Lately I have been busy… really it’s been more than lately. It feels like months, even years, running on the treadmill of productivity and going nowhere fast. I have wasted time and energy performing. I have taken little time for myself. I have been stingy with my time not giving to the relationships that matter. It’s because I feel like I am constantly measured by what I do… so I try to do more.
My to-do list never includes rest, refresh, replenish.
The ‘more’ that I choose to do is not necessarily important or needful. If I have a ‘spare’ moment to sit and relax, I wonder what I could be doing instead. Checking Twitter, catching up on reading other people’s blogs, tidying up the house, answering emails? I feel guilty when I stop. When I am home I am distracted. Instead of getting together with family I feel the pull to stay home, finished a project, polish off the to-do list.
Who am I performing for? Maybe it’s the inner critic that says I can do better, I can do more.
I have believed a lie that more is more.
As I wrote in my journal about this today I felt Him say, “Some people measure you for what you do, but I do not. Be faithful in the little. Your value and worth come from me. People are more important that your to-do list. Guard your time with your husband and children.”
As I am reminded of truth, the lie loses it’s footing. It breaks down reveals what it truly is. A smoke screen that conceals God’s unconditional love for me.

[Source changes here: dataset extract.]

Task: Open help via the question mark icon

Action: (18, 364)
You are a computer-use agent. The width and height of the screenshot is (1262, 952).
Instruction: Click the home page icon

There are things that need to be done, a home that needs tending, words to be written, a ministry that need’s building, but there is also a family that needs loving and momma that needs resting. I have talked about this before here and here but clearly the lesson bears repeating.
I can REST IN HIM. Intentional rest, seeking the Father rest.
It’s His grace that allows me to do this and it’s His hands that hold things together while I do.